The p38 MAPK signalling pathway is required for glucose metabolism, lineage specification and embryo survival during mouse preimplantation development

Sozen B., ÖZTÜRK S., Yaba A., Demir N.

Mechanisms of Development, vol.138, pp.375-398, 2015 (SCI-Expanded) identifier identifier identifier

  • Publication Type: Article / Article
  • Volume: 138
  • Publication Date: 2015
  • Doi Number: 10.1016/j.mod.2015.05.002
  • Journal Name: Mechanisms of Development
  • Journal Indexes: Science Citation Index Expanded (SCI-EXPANDED), Scopus
  • Page Numbers: pp.375-398
  • Keywords: Preimplantation, Mouse, P38 MAPK, GLUT, Lineage segregation
  • Istanbul Medipol University Affiliated: Yes


Preimplantation embryo development is an important and unique period and is strictly controlled. This period includes a series of critical events that are regulated by multiple signal-transduction pathways, all of which are crucial in the establishment of a viable pregnancy. The p38 mitogen-activated protein kinase (MAPK) signalling pathway is one of these pathways, and inhibition of its activity during preimplantation development has a deleterious effect. The molecular mechanisms underlying the deleterious effects of p38 MAPK suppression in early embryo development remain unknown.
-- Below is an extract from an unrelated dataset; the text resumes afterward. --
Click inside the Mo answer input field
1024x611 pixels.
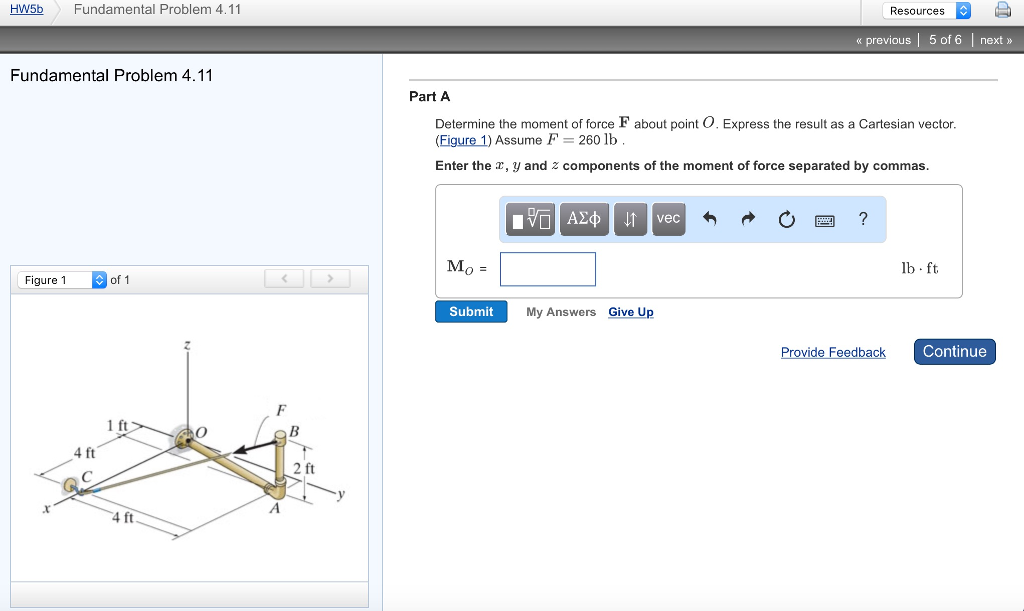pyautogui.click(x=547, y=269)
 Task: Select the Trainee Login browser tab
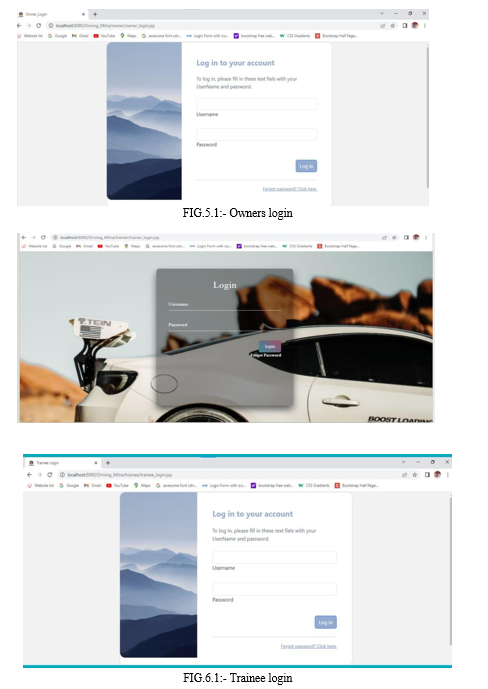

To investigate of the effect of p38 MAPK inhibition on late preimplantation stages in detail, we cultured 2-cell stage embryos in the presence of SB203580 for 48. h and analysed the 8-cell, morula, and blastocyst stages. We determined that prolonged inhibition of the p38 MAPK altered the expression levels of Glut1 and Glut4, decreased glucose uptake during the 8-cell to blastocyst transition, changed the expression levels of transcripts which will be important to lineage commitment, including Oct4/Pou5f1, Nanog, Sox2, and Gata6, and increased cell death in 8-16 cell stage embryos onwards. Strikingly, while the expression levels of Nanog, Gata6 and Oct4/. Pou5f1 mRNAs were significantly decreased, Sox2 mRNA was increased in SB203580-treated blastocysts. Taken together, our results provide important insight into the biological processes controlled by the p38 MAPK pathway and its critical role during preimplantation development.